Hilbert unbelievably slow when len(time) is not a hamming number

Question

Hilbert unbelievably slow when len(time) is not a hamming number

SynapticSage opened this issue 5 years ago · comments

I have a bunch of animals I sent through tensorpac (hilbert instead of wavelet), and all of their data are nearly the same length, but strangely enough, some took 10 minutes for tensorpac to crunch, some took hours or days. It turns out to boil down to an annoying feature of the hiblert method. If time is not a Hamming number, it takes 3000x longer to run. So here's my fix in spectral.py:

def hilbert_fast(x, axis): 
    ''' If x not factorizable by (2,3,5), takes like 3000x longer '''
     from scipy import fftpack
     if isinstance(x, (list,tuple)):
         x = np.array(x) # concat iterables
     xd = hilbert(x, axis=axis, N=fftpack.next_fast_len(x.shape[axis])) # pad to a hamming number
     xd = xd.swapaxes(0,axis) # swap such that time along 0-axis
     xd = xd[:x.shape[axis]].swapaxes(0,axis) # cut out the non-padded portion and return the axes to their positions
    return  xd

And then you sub the hilbert call with the following:
xd = hilbert_fast(xf, axis=axis + 1) if stype is not None else np.array(xf)

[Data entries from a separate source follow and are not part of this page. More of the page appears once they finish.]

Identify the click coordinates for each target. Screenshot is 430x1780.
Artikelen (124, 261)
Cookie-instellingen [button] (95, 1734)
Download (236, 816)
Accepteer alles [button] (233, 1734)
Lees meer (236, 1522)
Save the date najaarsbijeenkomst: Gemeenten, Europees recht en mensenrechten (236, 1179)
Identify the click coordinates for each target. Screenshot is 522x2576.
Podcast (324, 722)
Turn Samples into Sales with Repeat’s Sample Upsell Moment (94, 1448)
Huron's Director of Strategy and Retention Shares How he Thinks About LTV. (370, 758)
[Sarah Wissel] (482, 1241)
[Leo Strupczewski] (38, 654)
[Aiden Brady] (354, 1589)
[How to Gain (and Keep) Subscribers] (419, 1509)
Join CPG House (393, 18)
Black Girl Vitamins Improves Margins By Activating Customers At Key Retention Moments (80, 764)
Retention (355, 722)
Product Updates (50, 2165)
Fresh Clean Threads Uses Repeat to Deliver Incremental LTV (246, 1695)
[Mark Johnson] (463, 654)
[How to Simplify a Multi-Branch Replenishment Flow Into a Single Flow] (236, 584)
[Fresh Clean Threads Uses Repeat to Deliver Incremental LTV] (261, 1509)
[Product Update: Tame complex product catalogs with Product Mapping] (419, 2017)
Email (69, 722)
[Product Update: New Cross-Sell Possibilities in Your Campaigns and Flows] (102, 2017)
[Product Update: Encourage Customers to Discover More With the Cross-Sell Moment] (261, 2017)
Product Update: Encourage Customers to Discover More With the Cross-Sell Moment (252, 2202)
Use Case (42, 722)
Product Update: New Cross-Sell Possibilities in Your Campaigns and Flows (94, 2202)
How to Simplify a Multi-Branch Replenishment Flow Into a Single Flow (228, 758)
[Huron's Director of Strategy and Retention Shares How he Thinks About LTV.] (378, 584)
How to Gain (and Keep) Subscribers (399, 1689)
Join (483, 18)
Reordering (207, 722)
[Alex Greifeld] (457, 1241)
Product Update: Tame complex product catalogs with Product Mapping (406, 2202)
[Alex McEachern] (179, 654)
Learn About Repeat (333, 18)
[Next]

Night and day speed difference for several of my animals.

Etienne Combrisson · Answer 1 · Thu Jun 13 2019 00:55:21 GMT+0800 (China Standard Time)

Hi @SynapticSage ,

Thanks for reporting this issue. Yes, scipy implementation of the Hilbert transform might be slow depending on the input signal length. But I'm not sure that it's because the length is not a Hamming number, but simply because it depends if it's odd or not (see this issue).

For an other package, I have this small fix :

# Bandpass filter
data_filt = filt(sf, [fmin, fmax], data, order=4)
if data.size % 2:
    analytic = hilbert(data_filt)
else:
    analytic = hilbert(data_filt[:-1], len(data_filt))

Might be worth trying

Ryan Young · Answer 2 · Thu Jun 13 2019 02:20:53 GMT+0800 (China Standard Time)

Cool, I appreciate the reference.

So let me briefly show why it's probably a Hamming number not just the even numbers (the reason your solution works is that evens are a subset of Hamming).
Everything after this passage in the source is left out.